As far as this goes, sometimes you draw a project and get pretty far and then realize it just doesn't work. Not a failure, but a sign that you should maybe shelf it for a little while and then come back with more experience under your belt and try again. 

If you would like critique I'd be happy to give some pointers.
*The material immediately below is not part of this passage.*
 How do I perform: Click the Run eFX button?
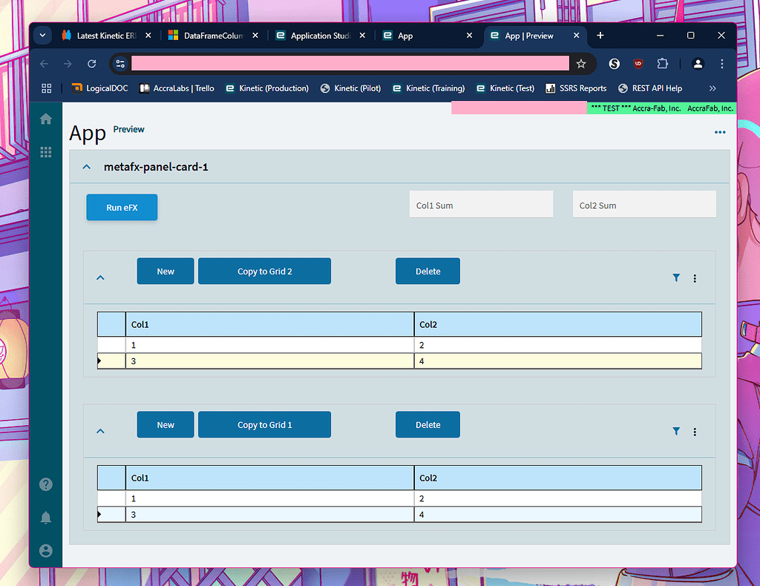pyautogui.click(x=122, y=207)
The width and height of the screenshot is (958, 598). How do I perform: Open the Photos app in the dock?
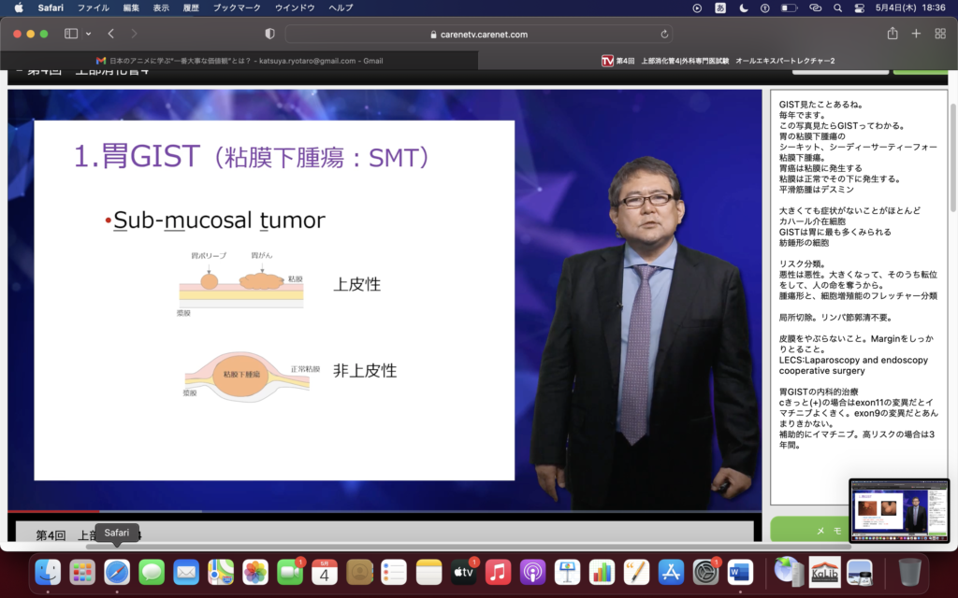[255, 572]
Just pick out one or two of your favorite drawings and I'll give it a go.


----------



## Deo (Sep 4, 2011)

The secret is a blood sacrifice of a first born to the Demon God of Art, say his name "Eyeyaman As-hat" three times into a mirror and he will appear before you in the rotted corpse of Vincent Van Gogh and grant you _the power of art_ for the proper amount of blood, or your sould if you have no first borns.


----------



## Fallenfeather (Sep 4, 2011)

*smirks* At the blood god comment

Thank you all for replying!

Yes I definatly need more practice, that part I do understand.
And I like the idea of mixing refrence pictures together, I never really thought  about it that way.
Also thank you for the suggestions on my art JW, I'll definatly work harder on it ^^
I suppose I'll just right the idea down and come back to it later, and wait till i've learned enough ^^
Thank you all!


----------



## Wingedwolf (Sep 12, 2011)

Excellent advice, Jw :0


----------